Penjarahan ini tidak lahir tiba-tiba. Warga mengaku mengetahui lokasi rumah dan aksi yang terjadi dari video siaran langsung dan cuplikan yang beredar luas di media sosial.
Dalam hitungan menit, kediaman Eko Patrio berubah menjadi magnet kerumunan.
“Baru sampe nih, masih ada gak barang di dalem? Ada lah, cari aja,” celetuk seorang pemuda dalam kerumunan, menegaskan bagaimana penjarahan berubah menjadi tontonan sekaligus partisipasi massal.
Latar Belakang: Parodi DJ “Horeg”
Ironi ini muncul setelah Eko Patrio menuai hujatan warganet. Sehari sebelumnya, ia mengunggah video parodi di TikTok pribadinya @ekopatriosuper, menampilkan dirinya berakting sebagai disc jockey musik “horeg”.
Video itu memicu kemarahan publik yang menilai Eko tak sensitif di tengah situasi sosial-politik yang memanas.
Malam harinya, ia buru-buru meminta maaf melalui unggahan video di Instagram. Namun penyesalan itu tak mampu meredam gelombang emosi. Aksi brutal massa justru menjadi klimaks dari ketidakpuasan yang telah lama menumpuk.

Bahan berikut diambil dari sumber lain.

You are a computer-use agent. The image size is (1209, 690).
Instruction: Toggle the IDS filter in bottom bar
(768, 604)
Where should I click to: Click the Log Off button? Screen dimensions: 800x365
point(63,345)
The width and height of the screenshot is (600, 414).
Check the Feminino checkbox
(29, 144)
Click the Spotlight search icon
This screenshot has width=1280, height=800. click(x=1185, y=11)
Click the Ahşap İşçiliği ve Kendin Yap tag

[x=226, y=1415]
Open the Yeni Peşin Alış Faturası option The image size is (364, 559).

Peristiwa penjarahan rumah Eko Patrio kini bukan sekadar soal kehilangan harta benda. Ia menjadi simbol retaknya kepercayaan publik pada wakil rakyat. Di saat masyarakat merasa diabaikan, aksi balas dendam dalam bentuk penjarahan pun menjelma sebagai ekspresi politik jalanan—liar, penuh amarah, dan sulit dibendung.